─── TEXTO DE LECTURA ───
El primer término pone de relieve la capacidad que las emociones colectivas poseen de generar relación y acción al desplegarse en íntima conexión con el entorno del sujeto agente, cuyo comportamiento es afectado por el entorno mismo. Jan Slaby y Philipp Wüshner (2014: 216) definen este proceso como “acoplamiento fenoménico”, es decir, “la participación directa [direct engagement] de la afectividad” de un sujeto agente tal como se da en una disposición ambiental “que tiene en sí misma cualidades afectivas y expresivas”, como puede ocurrir, por ejemplo, durante una performance musical (para un estudio detallado sobre este tema, véase Riedel y Torvinen, 2020). Lo que hacen las emociones es acompañar y sintonizar (o de-sintonizar) al sujeto en su acción activo-pasiva de ubicación en el entorno –donde “el entorno prorrumpe en términos de posibilidades [affordances] y solicitaciones que le ofrece al agente” (Slaby, 2014: 38)–. Esto tiene dos consecuencias. En primer lugar, el cuerpo, gracias al cual tiene lugar esta “encarnación” en el mundo, se perfila como “un campo de resonancia en el que los éxitos o los fracasos de las actividades, así como las perspectivas y los obstáculos, se registran inmediatamente en forma de sentimientos positivos o negativos” (Slaby, 2014: 38). Dichos estados afectivos a su vez actúan como “dispositivos” que orientan y modifican la acción del sujeto desde el interior hacia el exterior, en un complejo juego de retroalimentaciones, puesto que el mismo “exterior” –como veremos en el próximo apartado con el concepto de “atmósfera”– se encuentra imbuido de afecto.8 En segundo lugar, las emociones se revelan como una forma de dinamismo trasformativo ya que su participación en el entorno “ayuda a configurar el espacio de posibles ulteriores formas de representarlas y, por tanto, determina en parte cómo la emoción se desarrollará posteriormente” (Slaby y Wüshner, 2014: 212).

Las emociones, lejos de ser estados pasivos, tampoco coinciden con las acciones mismas. Como se mencionó, son más bien disposiciones que orientan (no obligan) al sujeto hacia una acción, tejiendo su relacionalidad con el ambiente que lo hospeda y, por supuesto, con los demás seres humanos. Por eso la implicación social de las emociones y sus facetas “colectivas” son tan poderosamente evidentes.

Las investigaciones existentes sugieren que las emociones colectivas –a las que los colectivos sociales son muy propensos– promueven la acción colectiva, la cohesión social, la solidaridad, la identidad colectiva y la pertenencia y, al mismo tiempo, constituyen o promueven las fronteras, la exclusión y la depreciación de los demás. (von Scheve, 2019: 268)

En síntesis, la agentividad pone de relieve la íntima relación que existe entre las emociones, las relaciones intersubjetivas y el espacio socialmente construido.
───
## TU OBJETIVO
Copia del texto sobre las emociones colectivas todo lo que va desde "Las emociones, lejos" hasta "Scheve, 2019: 268)".
─── INFORMACIÓN EXTRAÍDA ───
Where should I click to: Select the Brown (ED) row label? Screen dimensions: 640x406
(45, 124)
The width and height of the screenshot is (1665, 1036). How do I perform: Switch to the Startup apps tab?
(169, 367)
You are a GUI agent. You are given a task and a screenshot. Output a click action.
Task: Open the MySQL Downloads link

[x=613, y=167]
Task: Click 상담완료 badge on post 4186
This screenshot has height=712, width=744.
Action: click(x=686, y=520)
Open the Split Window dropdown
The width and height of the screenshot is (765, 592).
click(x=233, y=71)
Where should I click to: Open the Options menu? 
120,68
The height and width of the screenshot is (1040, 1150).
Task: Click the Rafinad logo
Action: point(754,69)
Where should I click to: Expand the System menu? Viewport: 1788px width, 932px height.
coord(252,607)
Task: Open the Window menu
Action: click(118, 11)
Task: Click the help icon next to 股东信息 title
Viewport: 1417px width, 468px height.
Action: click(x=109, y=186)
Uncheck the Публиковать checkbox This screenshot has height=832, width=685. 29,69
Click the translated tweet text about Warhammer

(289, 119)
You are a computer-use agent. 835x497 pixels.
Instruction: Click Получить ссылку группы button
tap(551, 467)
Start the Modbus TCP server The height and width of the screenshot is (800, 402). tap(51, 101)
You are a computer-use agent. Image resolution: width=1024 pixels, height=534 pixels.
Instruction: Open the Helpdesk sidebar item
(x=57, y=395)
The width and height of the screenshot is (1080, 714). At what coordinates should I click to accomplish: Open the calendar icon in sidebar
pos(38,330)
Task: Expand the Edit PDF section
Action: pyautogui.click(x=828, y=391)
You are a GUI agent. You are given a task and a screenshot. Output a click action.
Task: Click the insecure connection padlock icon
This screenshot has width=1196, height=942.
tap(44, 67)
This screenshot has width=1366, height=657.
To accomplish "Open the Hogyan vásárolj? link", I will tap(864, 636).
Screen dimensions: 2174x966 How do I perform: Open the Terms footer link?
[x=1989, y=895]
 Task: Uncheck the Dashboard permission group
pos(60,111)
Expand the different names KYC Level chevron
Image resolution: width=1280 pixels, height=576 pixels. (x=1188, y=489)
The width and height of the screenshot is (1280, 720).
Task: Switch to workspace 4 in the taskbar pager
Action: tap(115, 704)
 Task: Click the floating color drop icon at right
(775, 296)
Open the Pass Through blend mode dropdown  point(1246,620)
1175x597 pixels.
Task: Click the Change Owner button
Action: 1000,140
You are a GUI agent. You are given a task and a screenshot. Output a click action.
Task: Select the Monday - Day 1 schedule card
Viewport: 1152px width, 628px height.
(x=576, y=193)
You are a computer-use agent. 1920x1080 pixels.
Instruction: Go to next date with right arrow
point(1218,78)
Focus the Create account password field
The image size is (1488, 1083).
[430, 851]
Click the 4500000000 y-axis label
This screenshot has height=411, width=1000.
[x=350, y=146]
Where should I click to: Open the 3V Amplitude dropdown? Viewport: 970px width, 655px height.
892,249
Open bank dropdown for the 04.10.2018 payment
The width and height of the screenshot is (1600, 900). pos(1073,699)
───
## RESPUESTA
Las emociones, lejos de ser estados pasivos, tampoco coinciden con las acciones mismas. Como se mencionó, son más bien disposiciones que orientan (no obligan) al sujeto hacia una acción, tejiendo su relacionalidad con el ambiente que lo hospeda y, por supuesto, con los demás seres humanos. Por eso la implicación social de las emociones y sus facetas “colectivas” son tan poderosamente evidentes.

Las investigaciones existentes sugieren que las emociones colectivas –a las que los colectivos sociales son muy propensos– promueven la acción colectiva, la cohesión social, la solidaridad, la identidad colectiva y la pertenencia y, al mismo tiempo, constituyen o promueven las fronteras, la exclusión y la depreciación de los demás. (von Scheve, 2019: 268)